Staging the Amistad: Three Sierra Leonean Plays (Modern African Writing Series)
Description
Staging the Amistad collects in print for the first time plays about the Amistad slave revolt by three of Sierra Leone’s most influential playwrights of the latter decades of the twentieth century: Charlie Haffner, Yulisa Amadu “Pat” Maddy, and Raymond E. D. de’Souza George. Until the late 1980s, when the first of these plays was performed, the 1839 shipboard slave rebellion and the return of its victors to their homes in what is modern-day Sierra Leone had been an unrecognized chapter in the country’s history. The plays recast the tale of heroism, survival, and resistance to tyranny as a distinctly Sierra Leonean story, emphasizing the agency of its African protagonists. For this reason, Haffner, Maddy, and de’Souza George counterbalance the better-known American representations of the rebellion, which center on American characters and American political and cultural concerns.
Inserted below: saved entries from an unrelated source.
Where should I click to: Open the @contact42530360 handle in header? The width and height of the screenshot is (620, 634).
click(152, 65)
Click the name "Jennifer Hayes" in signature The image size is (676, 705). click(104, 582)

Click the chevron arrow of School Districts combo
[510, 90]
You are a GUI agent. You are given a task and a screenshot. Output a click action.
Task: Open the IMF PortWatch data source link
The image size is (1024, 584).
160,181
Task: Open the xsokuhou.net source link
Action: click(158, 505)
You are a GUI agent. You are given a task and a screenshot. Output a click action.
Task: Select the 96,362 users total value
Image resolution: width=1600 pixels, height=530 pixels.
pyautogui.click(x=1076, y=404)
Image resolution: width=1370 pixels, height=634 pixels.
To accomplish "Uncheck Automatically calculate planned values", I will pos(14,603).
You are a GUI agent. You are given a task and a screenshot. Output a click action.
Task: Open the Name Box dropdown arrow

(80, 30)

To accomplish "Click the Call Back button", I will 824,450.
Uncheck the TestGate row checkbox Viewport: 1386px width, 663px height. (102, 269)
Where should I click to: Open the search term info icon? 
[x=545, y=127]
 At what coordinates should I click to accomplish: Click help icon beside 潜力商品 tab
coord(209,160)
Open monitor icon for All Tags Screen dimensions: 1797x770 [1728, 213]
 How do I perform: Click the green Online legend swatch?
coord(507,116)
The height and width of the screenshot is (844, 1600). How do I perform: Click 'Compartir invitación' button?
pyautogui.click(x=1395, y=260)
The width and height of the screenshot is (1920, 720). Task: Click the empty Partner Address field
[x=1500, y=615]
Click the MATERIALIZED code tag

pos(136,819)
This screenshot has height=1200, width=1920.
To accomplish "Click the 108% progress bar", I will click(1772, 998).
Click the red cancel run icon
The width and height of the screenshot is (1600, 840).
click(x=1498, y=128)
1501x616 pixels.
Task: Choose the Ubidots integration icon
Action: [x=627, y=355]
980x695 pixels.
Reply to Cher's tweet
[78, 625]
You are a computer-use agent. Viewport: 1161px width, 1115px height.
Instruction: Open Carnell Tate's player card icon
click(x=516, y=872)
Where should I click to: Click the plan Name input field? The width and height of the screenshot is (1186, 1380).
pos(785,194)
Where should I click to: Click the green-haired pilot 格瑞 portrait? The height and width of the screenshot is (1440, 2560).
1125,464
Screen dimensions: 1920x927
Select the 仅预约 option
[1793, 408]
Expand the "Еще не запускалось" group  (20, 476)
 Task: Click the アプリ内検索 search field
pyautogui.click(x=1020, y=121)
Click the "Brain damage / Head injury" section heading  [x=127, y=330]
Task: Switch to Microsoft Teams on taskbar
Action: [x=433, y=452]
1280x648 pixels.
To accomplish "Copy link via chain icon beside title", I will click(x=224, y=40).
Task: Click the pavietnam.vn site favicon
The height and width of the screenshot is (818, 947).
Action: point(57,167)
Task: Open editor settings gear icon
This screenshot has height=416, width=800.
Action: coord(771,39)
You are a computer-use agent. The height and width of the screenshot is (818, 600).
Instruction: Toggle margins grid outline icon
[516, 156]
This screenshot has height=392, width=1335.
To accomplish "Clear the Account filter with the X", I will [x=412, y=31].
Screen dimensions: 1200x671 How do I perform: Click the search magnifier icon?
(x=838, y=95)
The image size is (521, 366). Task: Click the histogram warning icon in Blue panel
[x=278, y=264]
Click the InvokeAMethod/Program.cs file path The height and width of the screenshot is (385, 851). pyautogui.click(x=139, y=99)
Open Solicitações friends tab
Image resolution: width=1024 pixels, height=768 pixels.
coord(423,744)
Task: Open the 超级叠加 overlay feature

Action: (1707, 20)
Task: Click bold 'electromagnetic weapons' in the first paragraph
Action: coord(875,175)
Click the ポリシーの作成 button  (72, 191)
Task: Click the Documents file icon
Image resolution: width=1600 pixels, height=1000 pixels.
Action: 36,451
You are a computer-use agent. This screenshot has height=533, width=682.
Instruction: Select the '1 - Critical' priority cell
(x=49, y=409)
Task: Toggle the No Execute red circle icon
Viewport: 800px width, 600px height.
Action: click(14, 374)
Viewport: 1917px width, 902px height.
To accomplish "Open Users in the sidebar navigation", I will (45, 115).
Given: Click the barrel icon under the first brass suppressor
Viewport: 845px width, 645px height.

The first public performances of these plays constituted a watershed moment. Written and staged immediately before and after the start of Sierra Leone’s decade-long conflict, they brought the Amistad rebellion to public consciousness. Furthermore, their turn to a uniquely Sierra Leonean history of heroic resistance to tyranny highlights the persistent faith in nation-state nationalism and the dreams of decolonization.
Praise for Staging the Amistad: Three Sierra Leonean Plays (Modern African Writing Series)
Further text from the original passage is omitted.